Идеи суть смыслообразы – внутренние образы, воображения. […]
В этой главе я не предполагаю ни аллегорического, ни морализирующего истолкования мифа. Я даю только его логику, не столько логику сюжета, т.е. мифологического поведения, созданного поэтами, мыслителями и «народом», сколько логику образа, а, следовательно, и смысла.
В сюжете любого мифа можно найти напластования мифов различных эпох и племён, отзвуки различных религиозных и моральных воззрений, исторических событий, отголоски родового и племенного строя, пёстрые остатки культов, контаминации сюжетных мотивов и даже целых мифов, героических сказаний и сказок. […]
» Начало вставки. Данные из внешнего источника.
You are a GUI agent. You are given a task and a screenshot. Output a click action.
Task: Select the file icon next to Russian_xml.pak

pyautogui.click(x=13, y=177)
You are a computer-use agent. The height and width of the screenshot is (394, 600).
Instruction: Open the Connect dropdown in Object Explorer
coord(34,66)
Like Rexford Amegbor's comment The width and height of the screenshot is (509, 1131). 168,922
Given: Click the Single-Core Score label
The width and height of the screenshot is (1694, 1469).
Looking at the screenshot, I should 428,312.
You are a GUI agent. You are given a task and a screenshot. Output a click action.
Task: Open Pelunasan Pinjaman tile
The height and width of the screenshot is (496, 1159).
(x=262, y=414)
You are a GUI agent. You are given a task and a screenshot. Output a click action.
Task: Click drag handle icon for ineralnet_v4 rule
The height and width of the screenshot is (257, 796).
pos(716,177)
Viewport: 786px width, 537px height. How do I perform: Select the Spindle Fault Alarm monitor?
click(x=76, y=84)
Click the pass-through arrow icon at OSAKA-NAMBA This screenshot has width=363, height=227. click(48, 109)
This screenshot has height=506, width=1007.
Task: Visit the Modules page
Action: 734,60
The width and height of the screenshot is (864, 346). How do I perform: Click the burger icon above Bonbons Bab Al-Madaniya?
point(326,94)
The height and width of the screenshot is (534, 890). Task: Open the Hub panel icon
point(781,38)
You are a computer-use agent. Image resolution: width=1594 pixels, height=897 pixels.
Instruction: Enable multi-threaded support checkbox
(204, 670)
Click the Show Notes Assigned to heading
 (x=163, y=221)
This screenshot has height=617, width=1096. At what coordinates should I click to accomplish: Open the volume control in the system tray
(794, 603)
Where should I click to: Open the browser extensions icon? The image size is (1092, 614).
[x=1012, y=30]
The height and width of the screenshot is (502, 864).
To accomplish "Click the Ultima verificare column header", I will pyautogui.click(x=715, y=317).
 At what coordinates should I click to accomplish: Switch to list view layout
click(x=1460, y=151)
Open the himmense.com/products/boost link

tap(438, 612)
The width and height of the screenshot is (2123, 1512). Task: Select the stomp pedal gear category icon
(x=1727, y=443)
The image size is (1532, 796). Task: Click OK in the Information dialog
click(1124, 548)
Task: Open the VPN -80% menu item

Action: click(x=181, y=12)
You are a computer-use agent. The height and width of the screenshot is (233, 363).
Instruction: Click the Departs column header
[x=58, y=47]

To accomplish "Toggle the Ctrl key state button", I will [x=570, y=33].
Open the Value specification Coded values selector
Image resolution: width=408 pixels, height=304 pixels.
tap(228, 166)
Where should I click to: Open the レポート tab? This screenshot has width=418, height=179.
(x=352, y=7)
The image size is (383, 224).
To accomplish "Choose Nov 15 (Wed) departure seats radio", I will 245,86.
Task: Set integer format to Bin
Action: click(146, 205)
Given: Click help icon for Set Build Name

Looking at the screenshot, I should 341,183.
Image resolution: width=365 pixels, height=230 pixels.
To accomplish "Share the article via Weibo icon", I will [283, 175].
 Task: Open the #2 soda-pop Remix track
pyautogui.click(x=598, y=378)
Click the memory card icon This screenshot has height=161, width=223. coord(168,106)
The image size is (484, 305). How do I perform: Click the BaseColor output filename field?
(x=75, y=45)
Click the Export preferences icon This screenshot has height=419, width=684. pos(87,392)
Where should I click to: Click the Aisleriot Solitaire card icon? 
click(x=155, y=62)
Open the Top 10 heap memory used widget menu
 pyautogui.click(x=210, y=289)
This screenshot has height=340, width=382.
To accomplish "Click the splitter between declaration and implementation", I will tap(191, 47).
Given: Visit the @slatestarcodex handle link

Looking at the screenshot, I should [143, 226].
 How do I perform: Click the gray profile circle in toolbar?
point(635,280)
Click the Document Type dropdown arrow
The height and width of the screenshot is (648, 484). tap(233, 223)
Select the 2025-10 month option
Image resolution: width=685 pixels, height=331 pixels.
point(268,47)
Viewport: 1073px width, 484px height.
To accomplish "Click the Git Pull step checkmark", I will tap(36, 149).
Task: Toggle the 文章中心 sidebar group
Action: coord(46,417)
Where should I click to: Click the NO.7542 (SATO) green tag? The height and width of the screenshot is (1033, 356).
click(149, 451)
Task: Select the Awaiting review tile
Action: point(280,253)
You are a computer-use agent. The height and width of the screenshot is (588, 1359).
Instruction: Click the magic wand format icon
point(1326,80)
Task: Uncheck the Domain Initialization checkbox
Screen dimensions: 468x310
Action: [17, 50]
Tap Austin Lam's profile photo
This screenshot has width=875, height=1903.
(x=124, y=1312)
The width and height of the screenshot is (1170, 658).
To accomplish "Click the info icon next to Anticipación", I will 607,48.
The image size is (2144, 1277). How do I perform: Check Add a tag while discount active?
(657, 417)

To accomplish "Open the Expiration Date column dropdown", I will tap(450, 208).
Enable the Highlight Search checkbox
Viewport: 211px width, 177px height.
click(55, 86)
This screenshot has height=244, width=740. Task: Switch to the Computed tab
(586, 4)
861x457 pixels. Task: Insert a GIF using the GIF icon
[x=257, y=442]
Я даю логику образа не как единого индивидуального образа, а как всей последовательной совокупности индивидуальных образов одного логического смысла. Можно рискнуть в данном случае термином «смыслообраз». Сперва образ всегда конкретный предмет, затем он становится символом. Например, «виденье» как смысл сперва определяется конкретным «глазом». Затем «глаз» становится символическим «внутренним зрением», и одновременно физическая «слепота» переходит в «слепоту духовную».
* * *
Каждый миф даёт нам тот или иной единичный конкретный образ и смысл этого образа: Киклоп, Аргус, Тиресий – конкретные образы.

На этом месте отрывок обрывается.